The Government department seeks to instill in its students a lively interest in politics,
in how political systems work and in how we can make them work better, in contemporary
political issues, in international relations and foreign policy, in political theory,
and in the law. We offer a comprehensive program that reflects the broad discipline of political
science. Students take three required introductory courses followed by intermediate and advanced
courses in four areas: American government, comparative government, international relations, and political
theory. The major is designed to serve students who wish to concentrate in a particular area,
those who aspire to go on to graduate school, and those who want merely to explore
the field of politics.
Our main goal is to help students think analytically and critically about political issues. We do this by developing students' knowledge of the four subdisciplines of political science, by cultivating in them the analytical skills they need to understand political issues, and by enhancing their abilities to assess critically political situations and problems from both empirical and normative perspectives.
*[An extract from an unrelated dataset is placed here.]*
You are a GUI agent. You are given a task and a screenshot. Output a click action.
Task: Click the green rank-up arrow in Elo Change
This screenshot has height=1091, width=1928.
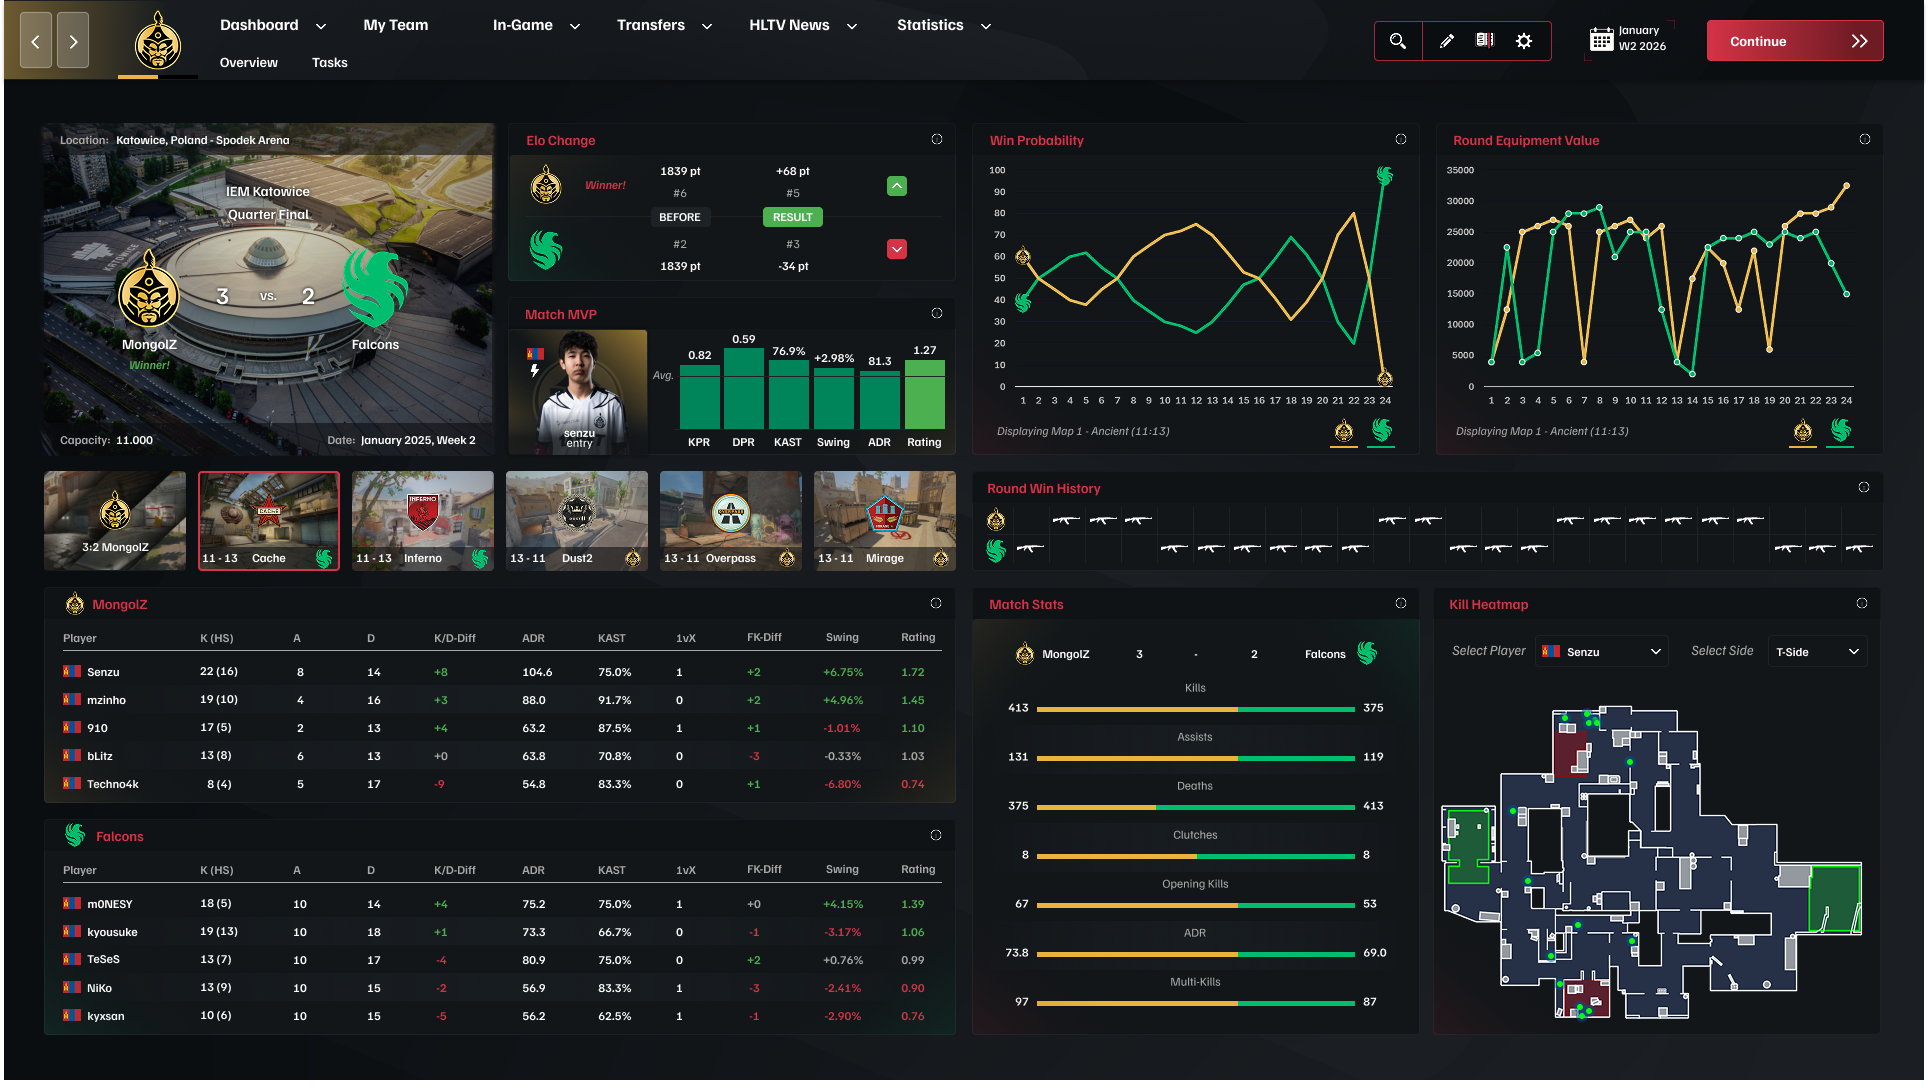(897, 186)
In terms of knowledge, we aim to provide students with the historical and contemporary information they need to understand national and international political structures, behaviors, and ideas. In terms of analytical skills, we seek to offer students the methodological and technical training they require to read texts carefully; collect, analyze, and interpret data; and communicate their conclusions effectively and elegantly. In terms of critical abilities, we teach students to examine political issues and problems from both empirical and ethical viewpoints as a first step toward developing policy recommendations that can improve political participation, processes, and outcomes.